I don’t necessarily agree that malloc should be okay (buggy code could try to allocate a TB of memory and OOMKiller won’t fix it) but I can understand that it’s probably workable in most cases.
Unfortunately I think the fix here would require a compatibility break.
The Cloudflare outage was a multi-billion dollar outage. I have personally been involved in multiple hundred million dollar outages at fintechs, so forgive me for being passionate about this.

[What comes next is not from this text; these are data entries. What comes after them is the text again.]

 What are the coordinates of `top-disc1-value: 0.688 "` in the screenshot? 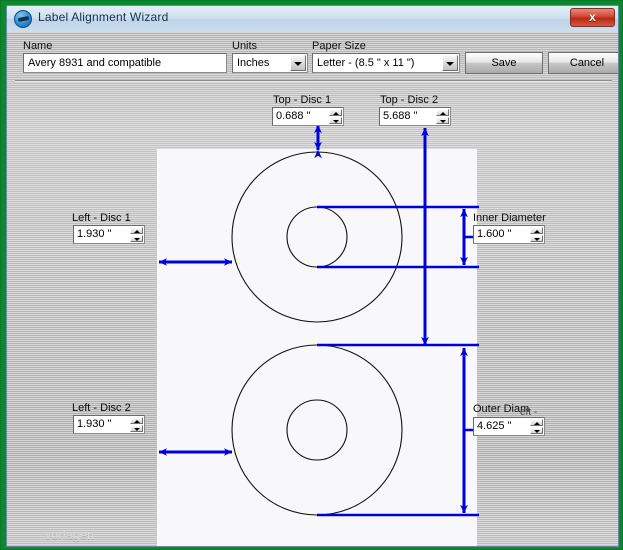 It's located at (294, 116).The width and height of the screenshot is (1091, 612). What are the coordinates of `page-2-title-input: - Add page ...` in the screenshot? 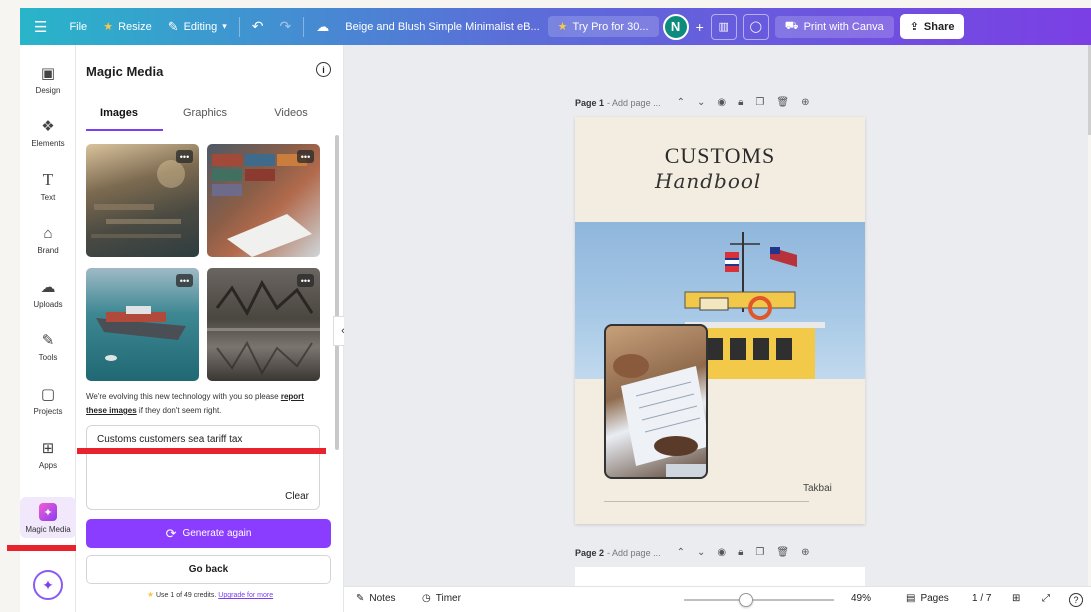 It's located at (634, 553).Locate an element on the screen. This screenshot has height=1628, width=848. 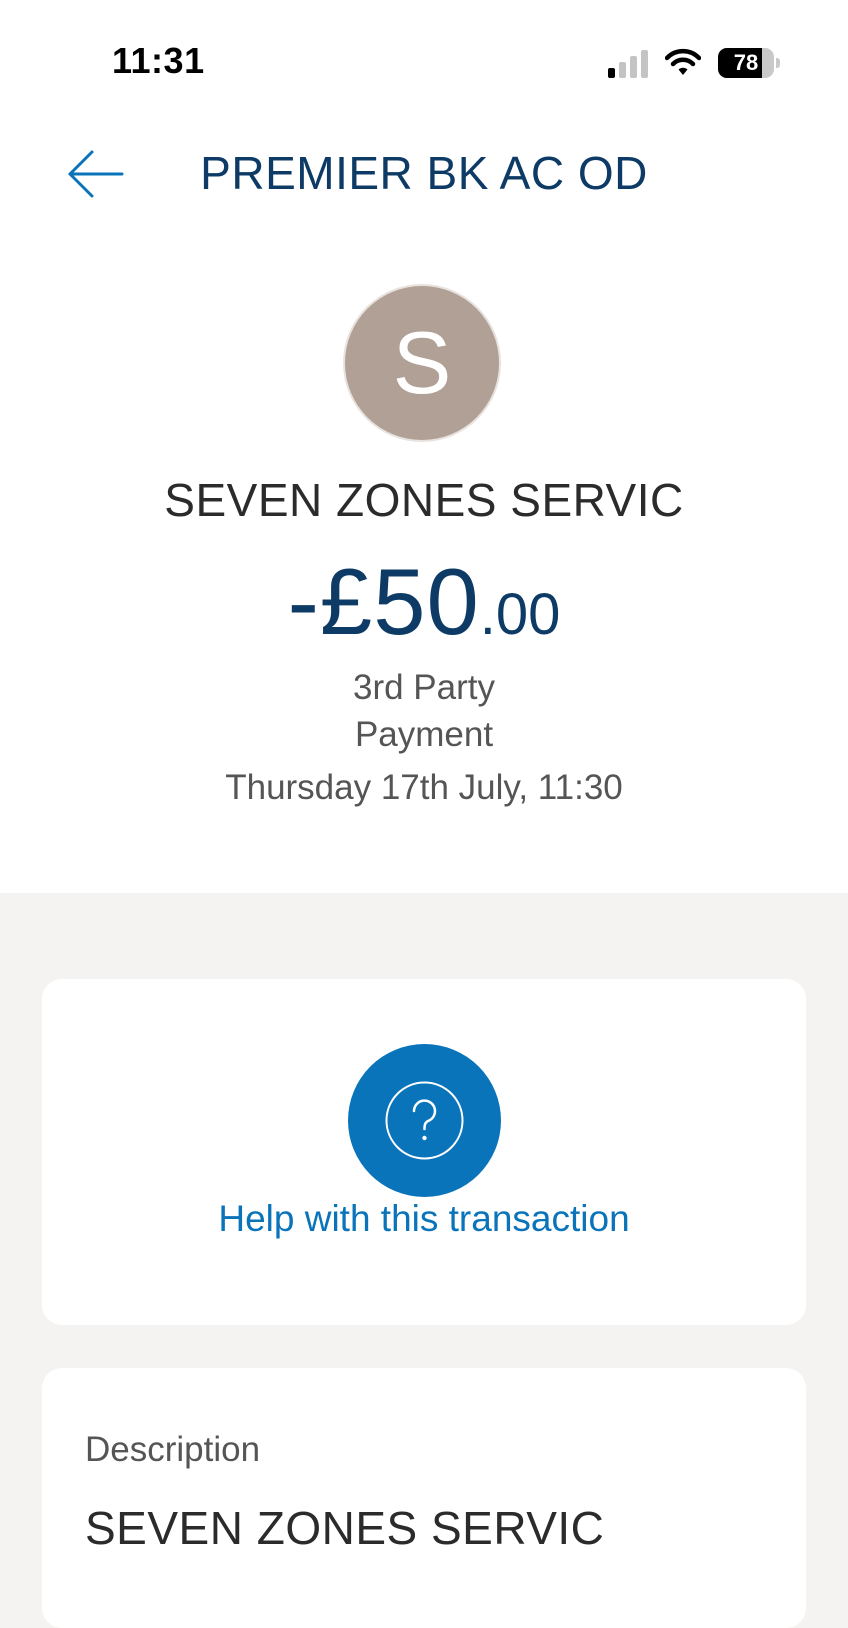
transaction-type-line2: Payment is located at coordinates (424, 734).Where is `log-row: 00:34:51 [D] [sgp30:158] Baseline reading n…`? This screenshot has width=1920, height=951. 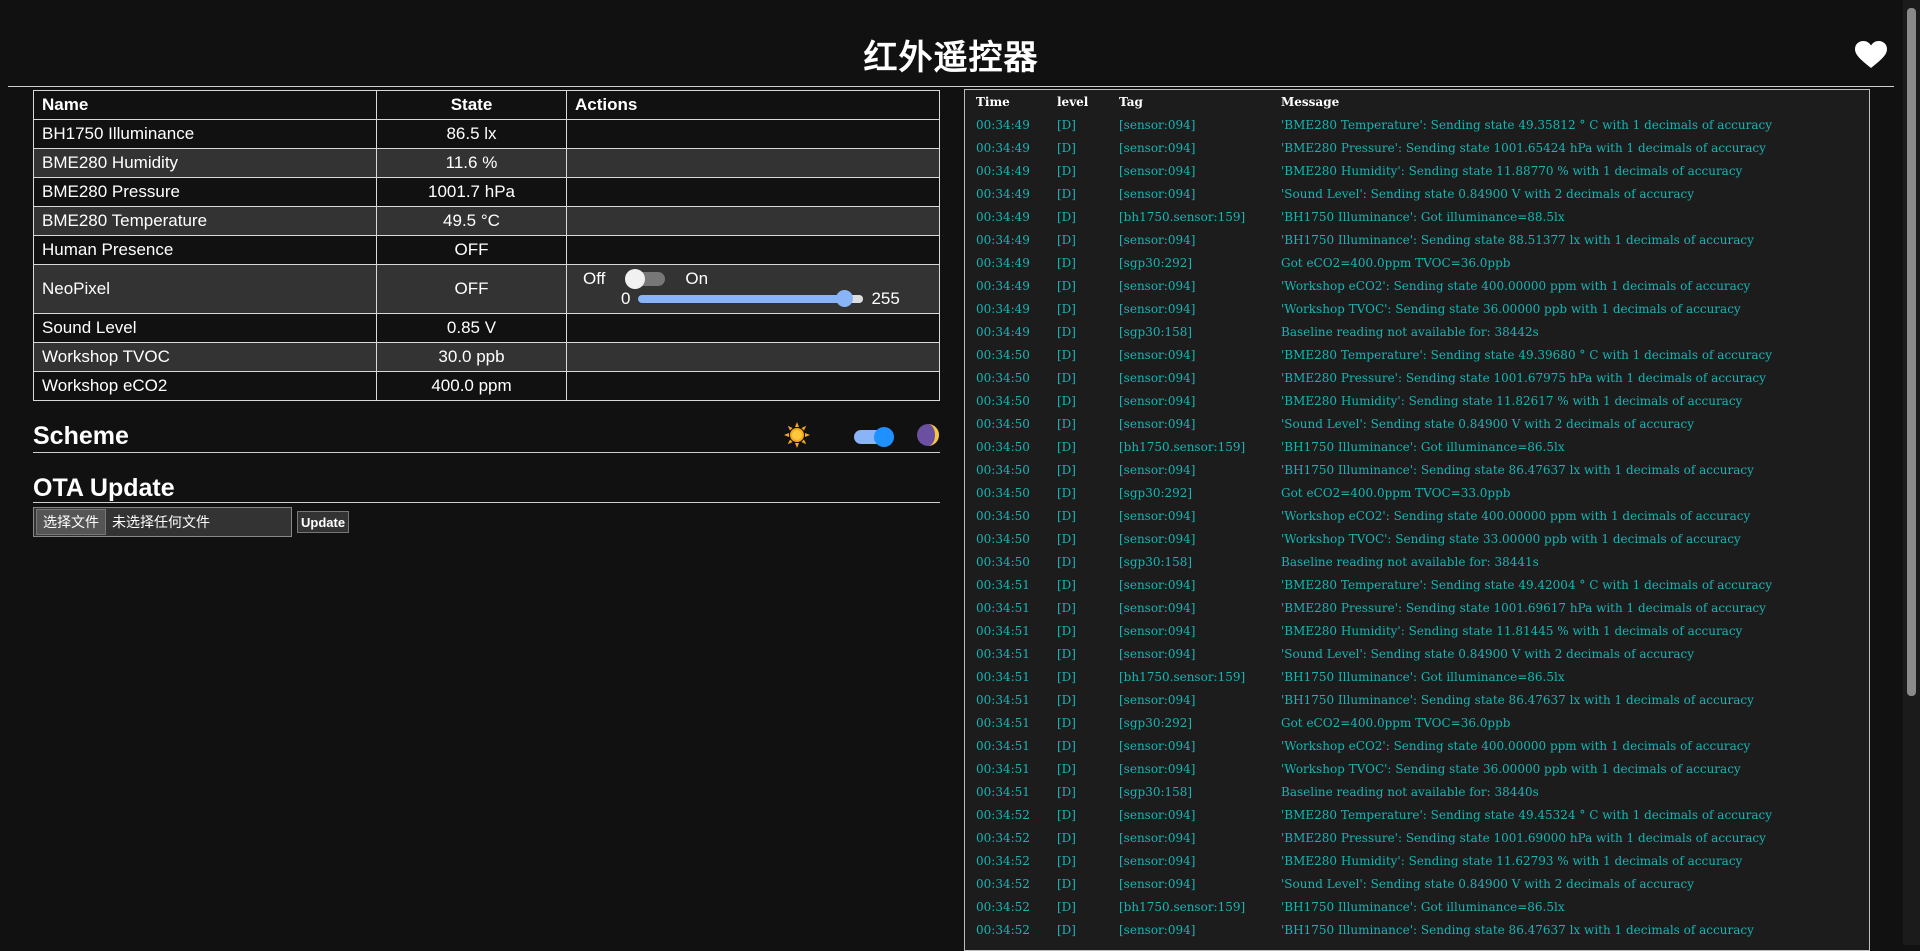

Several of the outages I've been involved in were the result of NPEs or incorrectly processing runtime data. Rust has tools to enforce safety here, but it doesn't have tools to enforce your use of them. If also doesn't have a way to safeguard you from others deciding the behavior for you.
There is potentially a very easy set of non-onerous features we could build that allow us to prevent this.
Except that the outage would still have happened without that .unwrap(). So go ahead and build those features, they sound useful, but don't think that they'd save you from a failure like this.
As the poster here said, the place to build in features that would have prevented this from happening is the DB schema and queries. 5NF would be onerous overkill here, but it seems reasonable to have some degree of forced normalization for something that could affect this much.
(Requiring formal verification of everything involved here would be overkilling the overkill, otoh.)
There's no reason to use them as the language provides lots of safer alternatives. If you do want to trigger a panic, you can, but I'd also ask - why?
Alternatively, and perhaps even better, Rust needs a way to mark functions that can panic for any reason other than malloc failures. Any function that then calls a panicky function needs to be similarly marked. In doing this, we can statically be certain no such methods are called if we want to be rid of the behavior.
Perhaps something like:
The ideal future would be to have code that is 100% panic free.